Start of Provided entries

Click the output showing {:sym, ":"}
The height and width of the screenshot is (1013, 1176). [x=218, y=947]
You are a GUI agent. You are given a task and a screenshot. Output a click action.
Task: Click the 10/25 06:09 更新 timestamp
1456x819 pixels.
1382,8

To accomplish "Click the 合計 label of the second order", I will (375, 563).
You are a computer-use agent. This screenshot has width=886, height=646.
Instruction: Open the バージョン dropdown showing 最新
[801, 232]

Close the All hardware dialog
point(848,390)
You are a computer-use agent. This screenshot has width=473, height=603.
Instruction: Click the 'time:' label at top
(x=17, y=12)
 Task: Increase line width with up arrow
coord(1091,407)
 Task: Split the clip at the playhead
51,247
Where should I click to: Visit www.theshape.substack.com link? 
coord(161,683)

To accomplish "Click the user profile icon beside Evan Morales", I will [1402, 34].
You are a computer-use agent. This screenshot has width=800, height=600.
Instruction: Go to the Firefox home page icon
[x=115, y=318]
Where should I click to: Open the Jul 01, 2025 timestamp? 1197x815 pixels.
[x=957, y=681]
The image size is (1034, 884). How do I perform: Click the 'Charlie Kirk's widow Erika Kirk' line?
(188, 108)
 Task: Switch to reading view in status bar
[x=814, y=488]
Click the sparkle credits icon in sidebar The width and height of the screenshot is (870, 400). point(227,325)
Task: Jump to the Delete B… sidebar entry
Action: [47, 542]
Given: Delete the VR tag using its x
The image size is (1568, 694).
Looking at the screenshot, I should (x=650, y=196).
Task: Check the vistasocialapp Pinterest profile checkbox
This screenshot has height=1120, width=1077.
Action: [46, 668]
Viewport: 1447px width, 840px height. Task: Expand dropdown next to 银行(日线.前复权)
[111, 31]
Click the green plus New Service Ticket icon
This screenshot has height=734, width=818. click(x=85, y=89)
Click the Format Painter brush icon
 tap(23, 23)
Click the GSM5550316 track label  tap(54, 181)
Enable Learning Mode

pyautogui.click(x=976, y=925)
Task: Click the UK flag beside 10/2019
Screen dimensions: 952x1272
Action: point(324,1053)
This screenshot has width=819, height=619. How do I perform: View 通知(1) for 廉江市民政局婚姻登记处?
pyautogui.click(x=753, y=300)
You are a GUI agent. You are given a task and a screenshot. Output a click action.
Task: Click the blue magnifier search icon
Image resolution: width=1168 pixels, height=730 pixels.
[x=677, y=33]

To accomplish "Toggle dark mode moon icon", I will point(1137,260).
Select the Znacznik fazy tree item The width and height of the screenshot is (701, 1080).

End of Provided entries

§ **Instruction**: Reproduce verbatim the listing from the line with "Click the Format Painter brush icon" through the end of the listing, including both of those lines.

§ **Completed task**:
Click the Format Painter brush icon
 tap(23, 23)
Click the GSM5550316 track label  tap(54, 181)
Enable Learning Mode

pyautogui.click(x=976, y=925)
Task: Click the UK flag beside 10/2019
Screen dimensions: 952x1272
Action: point(324,1053)
This screenshot has width=819, height=619. How do I perform: View 通知(1) for 廉江市民政局婚姻登记处?
pyautogui.click(x=753, y=300)
You are a GUI agent. You are given a task and a screenshot. Output a click action.
Task: Click the blue magnifier search icon
Image resolution: width=1168 pixels, height=730 pixels.
[x=677, y=33]

To accomplish "Toggle dark mode moon icon", I will point(1137,260).
Select the Znacznik fazy tree item The width and height of the screenshot is (701, 1080).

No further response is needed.